De tragedias, el metro y el abuso de poder

Tiene la muerte una imprevisibilidad que supera de mucho la capacidad de entendimiento del ser humano. El porqué, el quien, el porqué ahora -como si hubieran «mejores momentos» para morirse o perder a alguien- son interrogantes que desafían el mecanismo del control mental y que estallan como bombas de racimo cargadas de dolor en el mismo instante en que muere repentinamente alguien al que amas. A veces, nos permitimos sentir el dolor, y otras muchas, preferimos acallarlo. En ocasiones, hacemos caso omiso de los tiempos de vértigo que nos da la sociedad para superar tragedias (unos pocos días y para adelante) y nos permitimos sentir, durante el tiempo que cada uno requiere, esa pena que se nos ha adherido como una lapa negra al corazón y no deja respirar. En otras, preferimos pasar página rápidamente, volver a nuestras rutinas y hacer caso a quien nos insiste en que «hay que seguir» ya desde el día siguiente mismo de la muerte, aunque sea lo último que tengas fuerzas para hacer.

En cualquier caso, la elección es nuestra casi siempre. Menos en el caso de las víctimas del metro. Ellas no fueron nunca libres para gestionar su pérdida. A ellos se les impuso vivir su tragedia en silencio, de puertas para adentro, entre las paredes de su casa o, como mucho, compartiendo su desesperación entre ellos. Se les intentó callar, mediante el gobierno autonómica y una televisión pública absolutamente servil, para que no expresaran su dolor.

Quizás era porque reflejaban el horror propio de las tragedias y nos hacia conectar a cada uno con nuestra -pequeña o grande- pérdida personal. Quizás porque alguien debía tomar responsabilidades por una masacre con la que nadie quería tener nada que ver porque era demasiado. Demasiado gordo, demasiado fuerte y demasiado doloroso. Algo que tenía que haber funcionado -en este caso el servicio de metro-, no funcionó correctamente y eso provocó que 43 personas -que eran madres, parejas, padres, hijos, hermanas- dejaran de estar junto a los suyos.

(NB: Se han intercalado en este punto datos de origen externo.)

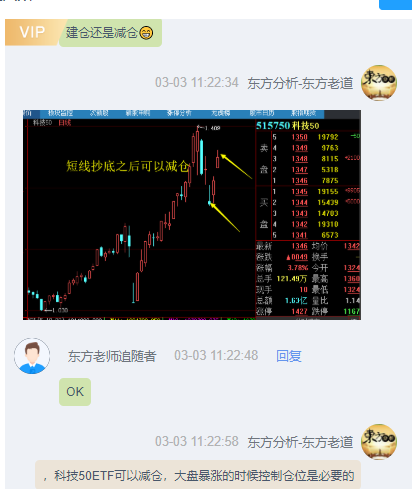
Task: Click the 03-03 11:22:48 timestamp
Action: click(x=216, y=356)
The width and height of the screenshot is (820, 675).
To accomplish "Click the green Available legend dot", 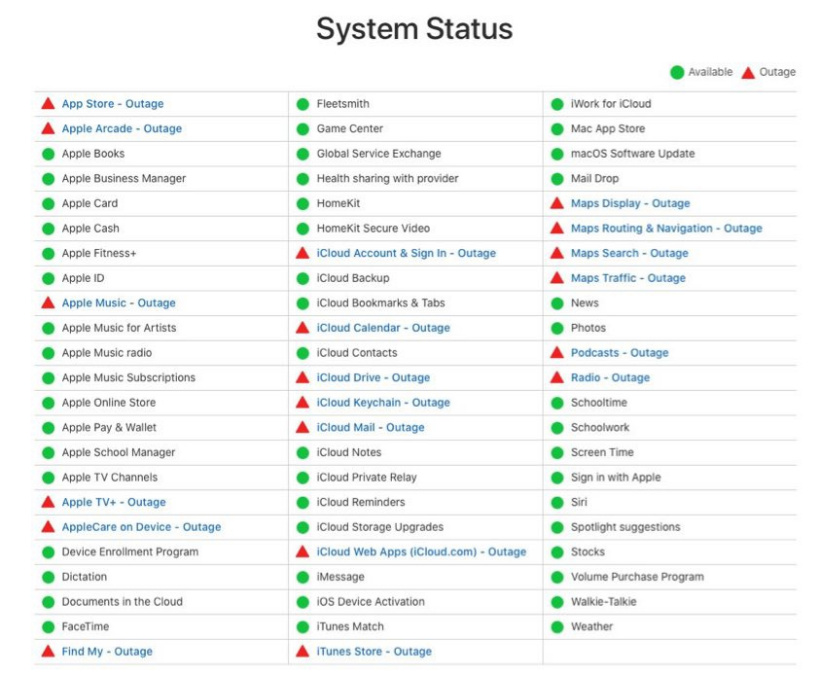I will [677, 72].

Y quienes tenían que haber reaccionado ante semejante fallo no solo hicieron como si aquello no fuera con ellos cuando esa era principalmente su motivo para estar ahí (gestionar los servicios de los ciudadanos) sino que implantaron una vieja e insultante táctica para escurrir el bulto: ignorar lo que ha sucedido, hacer como si no hubiera existido e invisibilizar a las víctimas, cuando no hacerlas sentir incluso una molestia. Y casi todos compramos la moto. Igual al principio no pero pasados unos meses, sí. Verles cada mes era recordarnos lo que les pasó y, por consiguiente, que nos recordaran cuando no queríamos lo que nos había pasado también a nosotros en otras facetas de nuestra vida.

Porque todos hemos sufrido pérdidas; todos hemos experimentado o cometido abusos de poder también, y todos hemos sentido en ocasiones que no se nos permitía expresar nuestro enfado o tristeza. Aunque con una diferencia : han tenido que morir 43 personas para hacernos despertar. 43 familias que se quedaron sin uno de los suyos. Y por ello, la deuda es infinita.